What needs to be done: Please restate the records below verbatim, omitting every image they hold.

Dataset records:

^^^^^^^^^^^^^^^^

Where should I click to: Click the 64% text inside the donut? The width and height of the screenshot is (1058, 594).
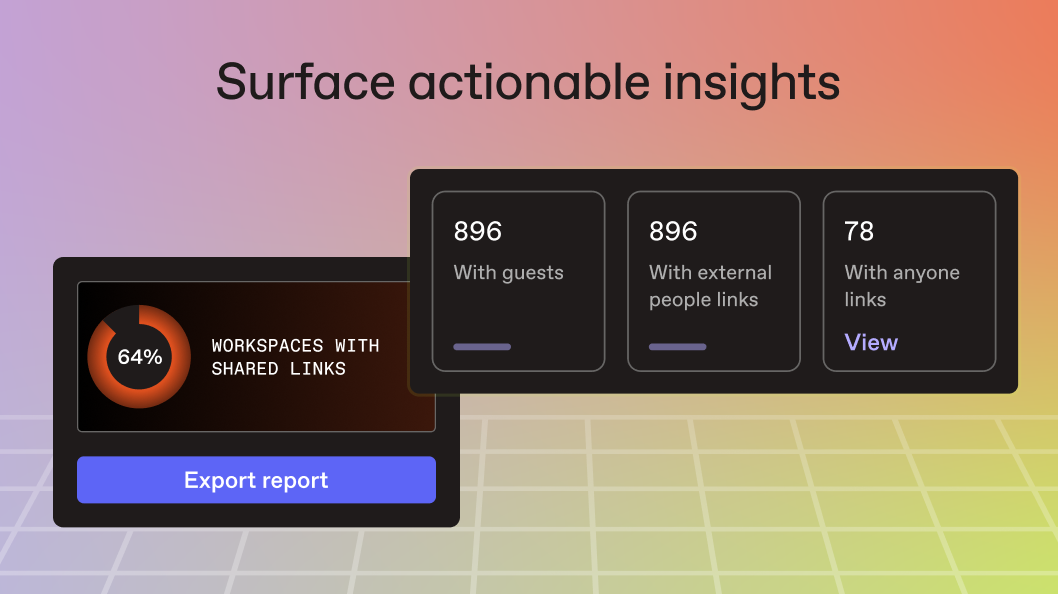(x=139, y=357)
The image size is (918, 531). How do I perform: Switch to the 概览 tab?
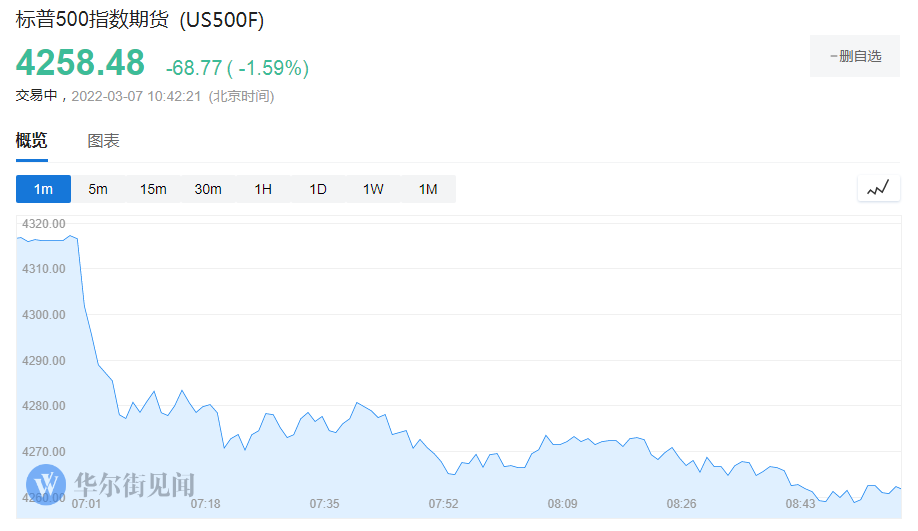pyautogui.click(x=31, y=141)
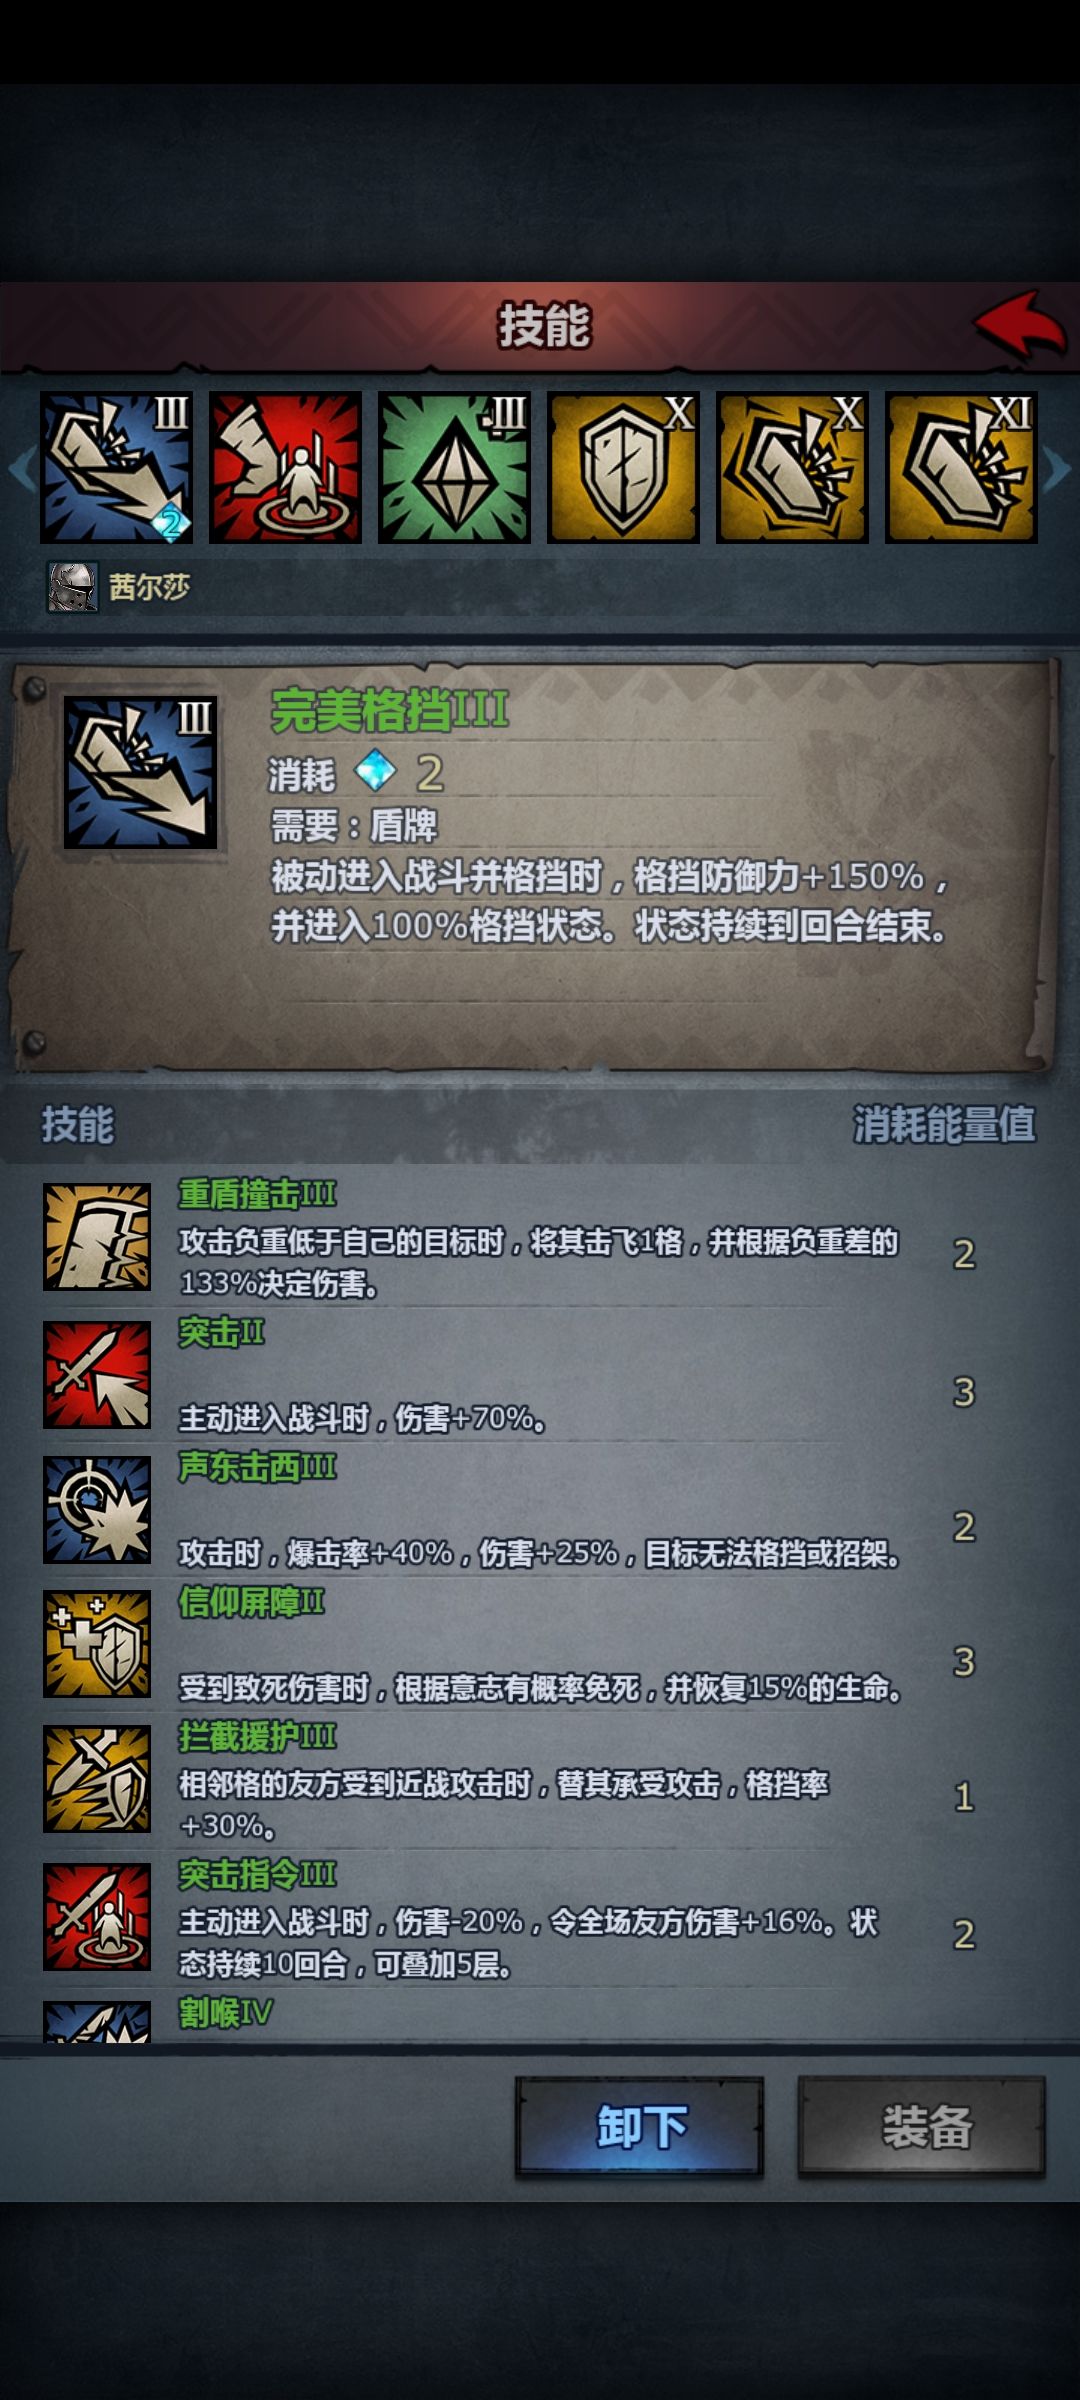Tap the 茜尔莎 character portrait

tap(73, 587)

^^^^^^^^^^^^^^^^

Answer to this task:
Where should I click to: Click the 64% text inside the donut? The width and height of the screenshot is (1058, 594).
(x=139, y=357)
The image size is (918, 531). How do I perform: Switch to the 概览 tab?
pyautogui.click(x=31, y=141)
Tap the 茜尔莎 character portrait

tap(73, 587)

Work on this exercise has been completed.